Benachrichtigung des Verteidigers über Bewährungswiderruf und Wiedereinsetzung

Der Beschwerdeführer wurde vom AG zu einer Gesamtfreiheitsstrafe von 10 Monaten verurteilt, deren Vollstreckung zur Bewährung ausgesetzt wurde. Als Auflage wurden 100 Stunden gemeinnützige Arbeit festgelegt. Das AG widerrief die Strafaussetzung zur Bewährung mit Beschluss vom 11.09.2008, welcher dem Beschwerdeführer am 19.09.2008 zugestellt wurde.

Am 11.11.2009 legte sein Verteidiger gegen den Widerrufsbeschluss Beschwerde ein.

Am 12.12.2008 erhielt er Akteneinsicht und beantragte am 18.12.2008 Wiedereinsetzung in den vorigen Stand mit der Frist zur Einlegung der sofortigen Beschwerde.
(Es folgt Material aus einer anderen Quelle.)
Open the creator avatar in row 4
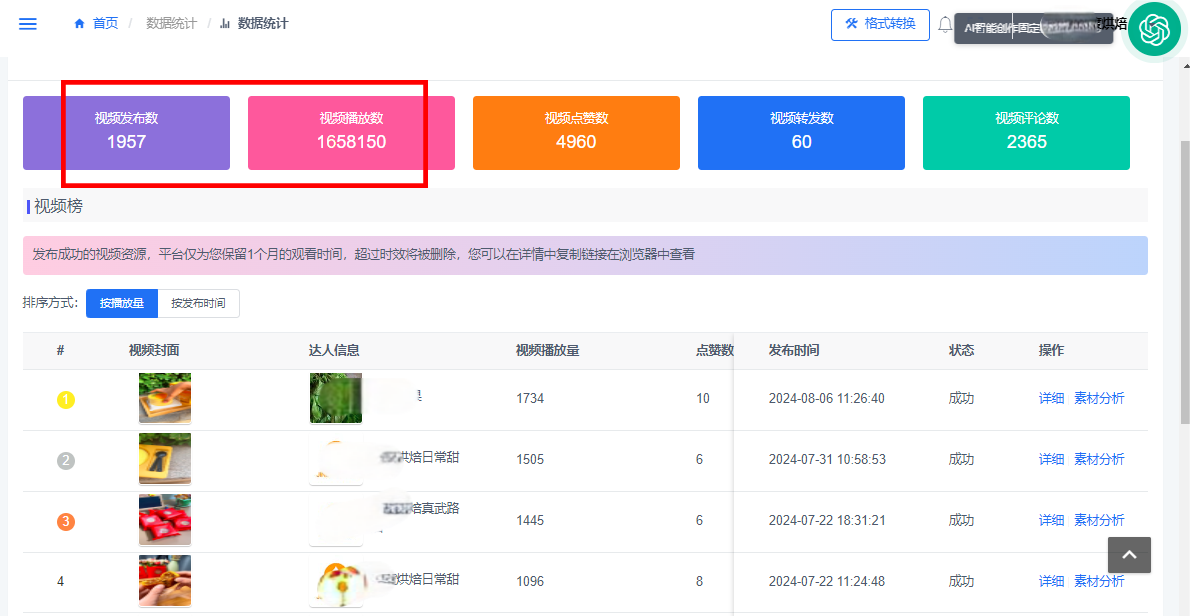334,581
Zur Begründung trug er vor, dass ihm der Widerrufsbeschluss entgegen § 145a III 2 StPO nicht mitgeteilt worden sei. Sein Mandant habe ihn zwar am 22.09.2008 telefonisch über einen Widerruf informiert, auf seine Frage aber angegeben, der Beschluss enthalte keine Rechtsmittelbelehrung. Er sei deshalb davon ausgegangen, dass es sich nur um die Androhung des Widerrufs gehandelt, zumindest aber eine Rechtsmittelfrist nicht zu laufen begonnen habe.

Nach Ansicht des 4. Strafsenats ist die Beschwerde erfolgreich, da das Unterlassen der Benachrichtigung des Verteidigers regelmäßig die Wiedereinsetzung in den vorherigen Stand begründe.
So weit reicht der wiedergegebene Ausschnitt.